Exercise brief. Update the recap between "This could simply" and "Maggie be pregnant?", inclusive, by swapping "G-man" for "Glenn", and give that stretch again.

The most intriguing story lines belong to Glenn, who has a great comeback when Heath complains that they were supposed to do a dry-run of Rick’s plan first: “I’m supposed to be delivering pizzas, man.” When Glenn and Nicholas came back from the woods, Glenn brushed off his gunshot wound as a ricochet. He’ll later tell Maggie what really happened, and she tells Tara, but Nicholas gets a chance to redeem himself. Now, Glenn is totally the boss of Nicholas, who seems both thankful for Glenn’s mercy and a little afraid of him. Nick redeems himself a bit at the tractor joint with some timely kills, but Glenn doesn’t seem ready to trust him yet (and rightly so).

Then there’s a subtle moment at Deanna’s house between Glenn and Maggie that could have major implications. Glenn says he wants Maggie to stay behind and keep an eye on Deanna and the others, which prompts this exchange:

Maggie: That’s not the only reason.
Glenn: Yeah, it isn’t.

This could simply mean Glenn wants to keep her safe. But that look they exchanged hinted at something more than just the G-man protecting his woman. Could Maggie be pregnant?

What seems like another minor plot point may actually hold major significance: Jessie and her kids in the wake of Rick’s execution of Pete, the drunken, abusive husband and dad. Jessie doesn’t seem to be holding a grudge, but she’s keeping her distance from Rick and advising him to do the same with her kids. (Probably better for Rosita to give her firearms lessons than the guy who shot and killed her husband.) Her eldest, Ron, was understandably not happy with Rick for killing his father and dumping his body far outside the gates. Good news: The trip to turn Pete into “tree food” is how Rick and Morgan stumbled across the quarry. The bad: Rick grabs Ron and gives him a stern talking to — something the boy doesn’t take too well.

Collected material.

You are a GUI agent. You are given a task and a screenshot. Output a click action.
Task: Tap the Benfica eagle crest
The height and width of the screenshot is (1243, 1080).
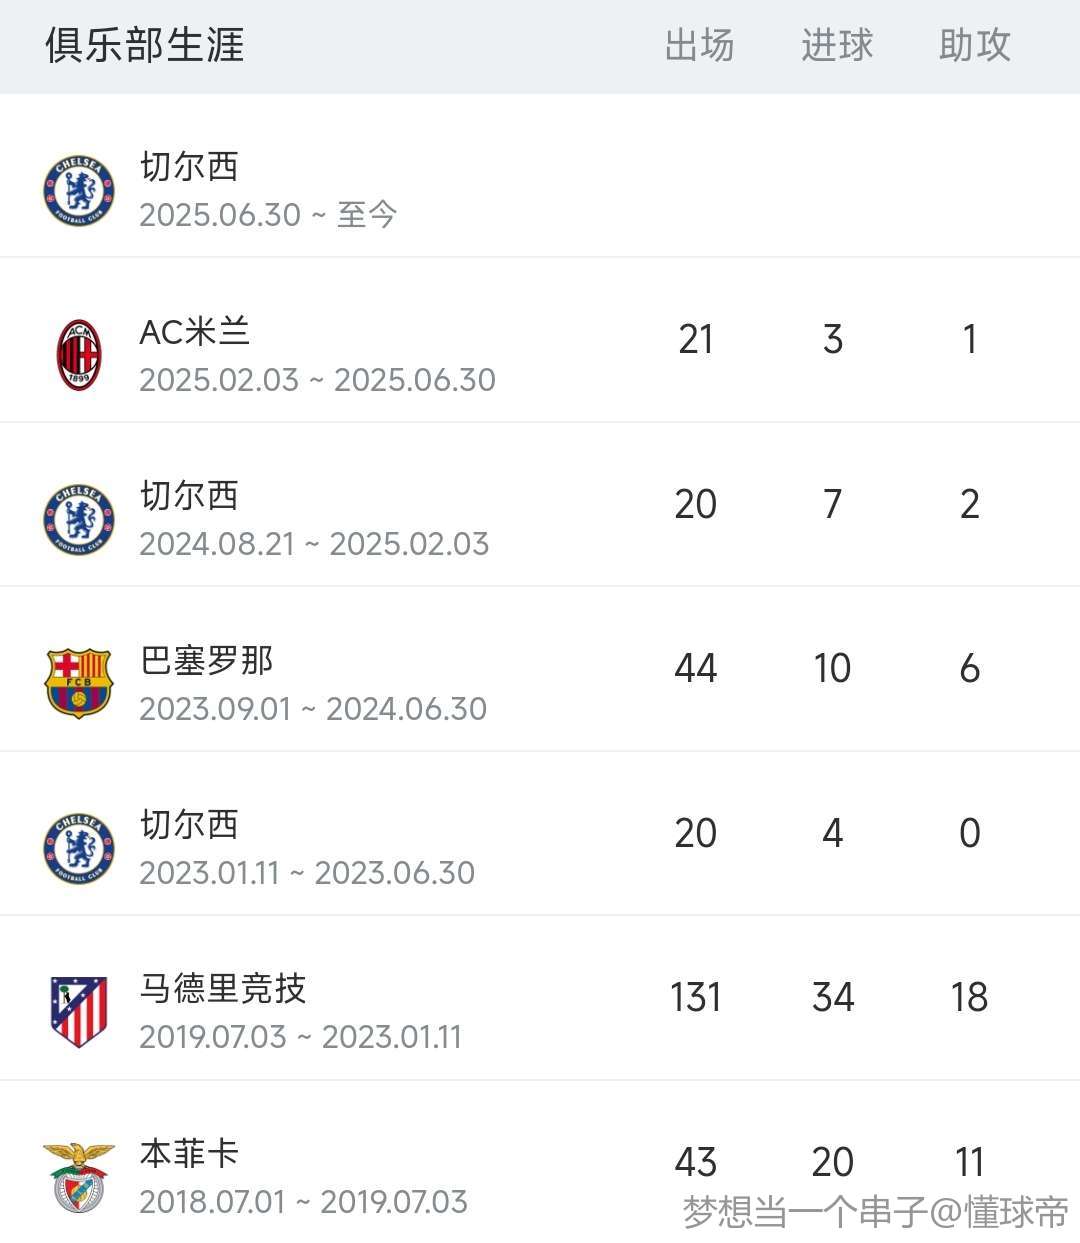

Finished task.
This could simply mean Glenn wants to keep her safe. But that look they exchanged hinted at something more than just the Glenn protecting his woman. Could Maggie be pregnant?